环境准备
1、安装配置node环境
2、安装MySQL数据库
3、安装redis
4、全局安装nodemon
相关文章
基于nodejs使用express 创建web服务器
基于nodejs的web服务器,连接使用redis
基于nodejs的web服务器,连接使用数据库
Github代码仓库地址
一、项目初始化及前期准备
1、初始化项目
npm init -y
2、创建目录结构
根据模块化思想,我创建的目录结构如下,仅供参考,你们可根据个人习惯进行创建
目录结构解析:所有代码放在src之下
index.js:项目入口文件
common/config.js:该文件中存放项目所有配置
common/database.js:该文件存放数据库相关代码
common/middleware.js:该文件存放项目中所有中间件函数
common/redis.js:该文件存放redis相关代码
common/utils.js:该文件存放项目所有公共方法
router/users.js:该文件存放登陆注册等接口的路由
routerHandler/user.j: 该文件存放路由处理函数
.gitignore:该文件为忽略git提交配置,其中node_moudles和package-lock.json需要忽略
3、安装所需所有第三方包
1、配置package.json文件
{
"name": "login_register_server",
"version": "1.0.0",
"description": "",
"main": "src/index.js",
"scripts": {
"serve": "nodemon src/index.js"
},
"keywords": [],
"author": "",
"license": "ISC",
"dependencies": {
"bcryptjs": "^2.4.3",
"cors": "^2.8.5",
"express": "^4.18.2",
"express-jwt": "^8.4.1",
"joi": "^17.9.2",
"jsonwebtoken": "^9.0.0",
"mysql": "^2.18.1",
"redis": "^4.6.7",
"svg-captcha": "^1.4.0",
"uuid": "^9.0.0"
}
}
package.json解析:
"scripts": {"serve": "nodemon src/index.js"}:配置运行代码方式,直接使用npm run serve即可执行nodemon src/index.js启动项目
bcryptjs:用于加密密码和比较明文密码和加密后密码的一致性
cors:解决跨域请求失败的问题
express:主要框架
express-jwt:用于验证token是否过期
joi:方便验证表单数据
jsonwebtoken:生成token
mysql:连接操作数据库
redis:连接操作redis
svg-captcha:生成验证码
uuid:生成唯一用户id
4、创建数据库及用户表
本文案例数据库和用户表名称均为users
二、项目具体实现
1、实现公共模块
1、config.js
module.exports = {
secretKey: 'my_users_secret_key',
expiresIn: 5184000, // token过期时间,单位秒(token过期时间设置为60天)

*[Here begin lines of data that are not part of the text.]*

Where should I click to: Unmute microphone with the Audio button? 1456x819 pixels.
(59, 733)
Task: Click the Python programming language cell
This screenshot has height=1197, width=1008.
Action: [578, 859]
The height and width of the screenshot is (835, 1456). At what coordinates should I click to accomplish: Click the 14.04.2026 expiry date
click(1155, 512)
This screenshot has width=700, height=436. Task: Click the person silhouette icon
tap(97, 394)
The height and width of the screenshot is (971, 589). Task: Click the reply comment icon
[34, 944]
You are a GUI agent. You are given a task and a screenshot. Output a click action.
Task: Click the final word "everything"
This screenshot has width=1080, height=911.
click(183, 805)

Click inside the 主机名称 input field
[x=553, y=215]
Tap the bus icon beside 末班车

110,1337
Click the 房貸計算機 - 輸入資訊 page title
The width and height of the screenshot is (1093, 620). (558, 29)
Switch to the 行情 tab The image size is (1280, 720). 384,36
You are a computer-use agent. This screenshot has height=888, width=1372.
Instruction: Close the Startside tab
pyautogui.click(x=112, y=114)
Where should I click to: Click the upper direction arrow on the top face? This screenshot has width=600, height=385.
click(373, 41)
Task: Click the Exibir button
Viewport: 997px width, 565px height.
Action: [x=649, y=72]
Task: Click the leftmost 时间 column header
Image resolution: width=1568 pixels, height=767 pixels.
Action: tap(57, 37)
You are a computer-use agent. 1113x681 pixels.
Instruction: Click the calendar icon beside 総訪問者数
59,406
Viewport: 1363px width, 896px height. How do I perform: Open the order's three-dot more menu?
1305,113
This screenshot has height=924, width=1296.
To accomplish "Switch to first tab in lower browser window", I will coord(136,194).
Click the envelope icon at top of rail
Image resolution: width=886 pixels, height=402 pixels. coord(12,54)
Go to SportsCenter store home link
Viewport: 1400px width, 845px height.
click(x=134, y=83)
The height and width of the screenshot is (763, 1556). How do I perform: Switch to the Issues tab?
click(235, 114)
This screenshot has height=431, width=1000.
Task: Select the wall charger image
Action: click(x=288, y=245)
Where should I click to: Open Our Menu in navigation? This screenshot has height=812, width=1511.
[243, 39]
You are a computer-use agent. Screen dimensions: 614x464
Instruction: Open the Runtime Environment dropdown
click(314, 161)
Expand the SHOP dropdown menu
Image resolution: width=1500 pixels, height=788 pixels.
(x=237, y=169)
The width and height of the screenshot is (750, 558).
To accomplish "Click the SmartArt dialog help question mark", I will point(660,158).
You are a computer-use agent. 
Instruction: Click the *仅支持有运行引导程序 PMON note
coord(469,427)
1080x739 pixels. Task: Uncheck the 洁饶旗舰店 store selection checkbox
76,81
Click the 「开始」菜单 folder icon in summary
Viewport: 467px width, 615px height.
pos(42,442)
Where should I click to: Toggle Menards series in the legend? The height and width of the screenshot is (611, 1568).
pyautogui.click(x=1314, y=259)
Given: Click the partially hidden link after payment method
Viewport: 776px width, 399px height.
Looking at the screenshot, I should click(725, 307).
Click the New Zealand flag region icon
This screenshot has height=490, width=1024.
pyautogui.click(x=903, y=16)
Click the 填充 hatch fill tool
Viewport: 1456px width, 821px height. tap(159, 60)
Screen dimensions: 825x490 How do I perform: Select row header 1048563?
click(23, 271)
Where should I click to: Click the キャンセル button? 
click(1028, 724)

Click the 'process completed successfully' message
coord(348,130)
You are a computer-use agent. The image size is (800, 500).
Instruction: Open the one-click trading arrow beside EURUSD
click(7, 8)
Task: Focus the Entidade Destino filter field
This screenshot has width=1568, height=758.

loginDuration: 86400 // token失效时间,单位秒(根据业务逻辑设置token失效时间)
}
2、database.js,连接数据库
// 导入数据库
const mysql = require('mysql')
// 创建数据库实例并连接数据库
const database = mysql.createPool({
host: '127.0.0.1',
user: '*****',
password: '******',
database: 'users'
})
// 导出数据库
module.exports = database
3、middleware.js,实现全局和局部中间件
const Joi = require('joi')
const { secretKey } = require('../common/config')
const jwt = require('jsonwebtoken')
const { redisGet } = require('../common/redis')
// 全局中间件
// 封装res.send方法
exports.resSendMiddleware = (req, res, next) => {
res.commonResSend = (status, message, data) => {
res.send({
status,
message,
data: data ? data : null
})
}
next()
}
// token解析方法
exports.analyzeToken = async (req, res, next) => {
const headerToken = req.headers['authorization']
if (headerToken) {
const token = headerToken.replace('Bearer ', '')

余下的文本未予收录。